* [Entries]
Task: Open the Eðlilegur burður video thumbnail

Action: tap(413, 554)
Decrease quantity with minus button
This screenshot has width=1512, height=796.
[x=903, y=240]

---

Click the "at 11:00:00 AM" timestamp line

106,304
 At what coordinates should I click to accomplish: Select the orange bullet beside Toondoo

* [Problem details]
Pick out each line of the records above that contains the word "Open", and copy those lines.

* [In response]
Task: Open the Eðlilegur burður video thumbnail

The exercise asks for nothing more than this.